WHAT THIS TASK INVOLVES
The line containing "Task: Expand the Организация dropdown list" opens the span to copy, and the last line of the records below closes it. Write out that span exactly.

---*---

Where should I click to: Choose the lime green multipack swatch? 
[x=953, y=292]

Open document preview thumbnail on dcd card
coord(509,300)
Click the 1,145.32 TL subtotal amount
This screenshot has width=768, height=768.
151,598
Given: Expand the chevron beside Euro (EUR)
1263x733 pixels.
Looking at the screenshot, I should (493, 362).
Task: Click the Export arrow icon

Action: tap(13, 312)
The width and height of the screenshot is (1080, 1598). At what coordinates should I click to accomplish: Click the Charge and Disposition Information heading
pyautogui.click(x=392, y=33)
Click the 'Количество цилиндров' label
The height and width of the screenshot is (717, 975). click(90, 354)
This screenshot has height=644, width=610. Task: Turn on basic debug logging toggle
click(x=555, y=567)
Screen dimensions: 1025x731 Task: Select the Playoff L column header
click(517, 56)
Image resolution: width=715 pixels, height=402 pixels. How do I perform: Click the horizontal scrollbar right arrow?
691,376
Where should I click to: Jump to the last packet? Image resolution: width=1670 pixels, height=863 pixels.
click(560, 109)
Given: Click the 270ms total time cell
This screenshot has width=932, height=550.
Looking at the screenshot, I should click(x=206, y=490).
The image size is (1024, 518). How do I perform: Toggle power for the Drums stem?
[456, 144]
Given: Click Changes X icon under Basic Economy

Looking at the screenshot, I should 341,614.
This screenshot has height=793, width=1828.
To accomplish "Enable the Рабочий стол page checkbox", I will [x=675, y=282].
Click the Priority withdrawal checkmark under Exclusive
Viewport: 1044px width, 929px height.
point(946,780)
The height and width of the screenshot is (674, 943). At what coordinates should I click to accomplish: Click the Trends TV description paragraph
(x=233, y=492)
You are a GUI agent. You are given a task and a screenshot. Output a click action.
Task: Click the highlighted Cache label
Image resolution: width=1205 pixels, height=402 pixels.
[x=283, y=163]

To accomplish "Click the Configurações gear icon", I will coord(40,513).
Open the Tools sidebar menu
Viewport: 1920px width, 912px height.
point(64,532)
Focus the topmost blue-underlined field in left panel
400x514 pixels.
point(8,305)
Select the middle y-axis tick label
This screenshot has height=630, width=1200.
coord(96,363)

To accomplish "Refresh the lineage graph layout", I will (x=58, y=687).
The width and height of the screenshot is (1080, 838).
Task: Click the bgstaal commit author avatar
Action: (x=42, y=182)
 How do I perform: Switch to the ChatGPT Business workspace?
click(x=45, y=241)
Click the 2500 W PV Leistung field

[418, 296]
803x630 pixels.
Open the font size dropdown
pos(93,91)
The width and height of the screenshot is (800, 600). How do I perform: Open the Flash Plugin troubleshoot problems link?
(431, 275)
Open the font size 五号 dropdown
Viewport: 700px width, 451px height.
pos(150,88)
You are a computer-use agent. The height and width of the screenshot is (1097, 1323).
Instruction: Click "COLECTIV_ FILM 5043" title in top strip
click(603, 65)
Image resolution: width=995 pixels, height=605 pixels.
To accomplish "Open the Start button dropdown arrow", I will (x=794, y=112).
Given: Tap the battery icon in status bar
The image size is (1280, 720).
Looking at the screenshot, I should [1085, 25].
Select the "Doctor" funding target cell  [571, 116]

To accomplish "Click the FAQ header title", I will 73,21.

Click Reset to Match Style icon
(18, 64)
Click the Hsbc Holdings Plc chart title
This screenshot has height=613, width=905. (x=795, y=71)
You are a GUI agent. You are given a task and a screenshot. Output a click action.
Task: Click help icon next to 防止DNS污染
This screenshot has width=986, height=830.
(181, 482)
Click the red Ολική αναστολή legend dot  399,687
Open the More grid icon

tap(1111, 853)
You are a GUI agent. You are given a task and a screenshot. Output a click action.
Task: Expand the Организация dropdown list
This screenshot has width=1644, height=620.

---*---

WRITTEN SOLUTION
Task: Expand the Организация dropdown list
This screenshot has width=1644, height=620.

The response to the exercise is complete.